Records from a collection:
_ _ _ _
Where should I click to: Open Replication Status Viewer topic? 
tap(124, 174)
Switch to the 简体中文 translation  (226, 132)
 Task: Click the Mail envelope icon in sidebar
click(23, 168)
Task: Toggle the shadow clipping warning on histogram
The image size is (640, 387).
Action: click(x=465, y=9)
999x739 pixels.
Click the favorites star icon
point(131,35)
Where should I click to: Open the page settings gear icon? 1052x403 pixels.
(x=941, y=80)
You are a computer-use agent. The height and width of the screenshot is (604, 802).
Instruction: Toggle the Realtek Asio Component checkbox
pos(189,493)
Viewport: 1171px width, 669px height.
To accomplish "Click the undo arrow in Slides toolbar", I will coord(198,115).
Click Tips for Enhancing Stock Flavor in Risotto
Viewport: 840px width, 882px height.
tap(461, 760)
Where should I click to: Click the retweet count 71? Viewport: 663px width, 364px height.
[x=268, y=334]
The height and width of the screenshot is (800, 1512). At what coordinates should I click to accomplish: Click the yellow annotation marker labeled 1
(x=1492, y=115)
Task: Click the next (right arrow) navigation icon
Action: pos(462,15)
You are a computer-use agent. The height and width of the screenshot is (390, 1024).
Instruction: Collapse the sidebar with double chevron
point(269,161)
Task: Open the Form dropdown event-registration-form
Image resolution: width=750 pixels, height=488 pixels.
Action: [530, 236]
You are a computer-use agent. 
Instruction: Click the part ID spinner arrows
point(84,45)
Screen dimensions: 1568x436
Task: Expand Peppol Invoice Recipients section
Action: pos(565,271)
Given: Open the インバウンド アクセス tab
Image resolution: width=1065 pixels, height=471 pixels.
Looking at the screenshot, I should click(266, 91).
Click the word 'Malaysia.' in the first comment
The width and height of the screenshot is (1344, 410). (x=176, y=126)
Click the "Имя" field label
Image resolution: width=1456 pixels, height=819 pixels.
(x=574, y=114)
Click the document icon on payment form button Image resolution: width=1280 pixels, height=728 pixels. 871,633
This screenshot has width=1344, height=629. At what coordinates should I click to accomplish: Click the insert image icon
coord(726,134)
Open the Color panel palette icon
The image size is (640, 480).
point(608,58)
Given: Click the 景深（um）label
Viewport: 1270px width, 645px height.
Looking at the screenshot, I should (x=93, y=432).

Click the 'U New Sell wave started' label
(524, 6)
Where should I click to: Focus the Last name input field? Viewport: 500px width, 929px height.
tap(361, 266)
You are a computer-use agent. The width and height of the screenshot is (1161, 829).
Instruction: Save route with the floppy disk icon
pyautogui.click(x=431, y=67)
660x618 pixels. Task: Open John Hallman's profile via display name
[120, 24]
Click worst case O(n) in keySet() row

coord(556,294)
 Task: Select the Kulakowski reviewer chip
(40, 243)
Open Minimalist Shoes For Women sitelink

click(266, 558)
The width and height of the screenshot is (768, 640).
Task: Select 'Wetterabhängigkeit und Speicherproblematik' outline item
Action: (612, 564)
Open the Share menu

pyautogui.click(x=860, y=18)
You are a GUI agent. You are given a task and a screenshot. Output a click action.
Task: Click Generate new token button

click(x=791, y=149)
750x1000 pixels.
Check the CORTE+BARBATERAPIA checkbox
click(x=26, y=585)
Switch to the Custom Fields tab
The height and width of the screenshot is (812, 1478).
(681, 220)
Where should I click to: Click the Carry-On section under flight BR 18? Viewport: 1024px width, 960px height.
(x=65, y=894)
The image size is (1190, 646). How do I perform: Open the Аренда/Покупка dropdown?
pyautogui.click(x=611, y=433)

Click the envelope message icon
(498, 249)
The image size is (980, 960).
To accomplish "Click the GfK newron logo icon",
_ _ _ _
From the data above, copy each line with the string "computer" in it.

You are a computer-use agent. The height and width of the screenshot is (604, 802).
You are a computer-use agent. The height and width of the screenshot is (390, 1024).
You are a computer-use agent. 
You are a computer-use agent. The width and height of the screenshot is (1161, 829).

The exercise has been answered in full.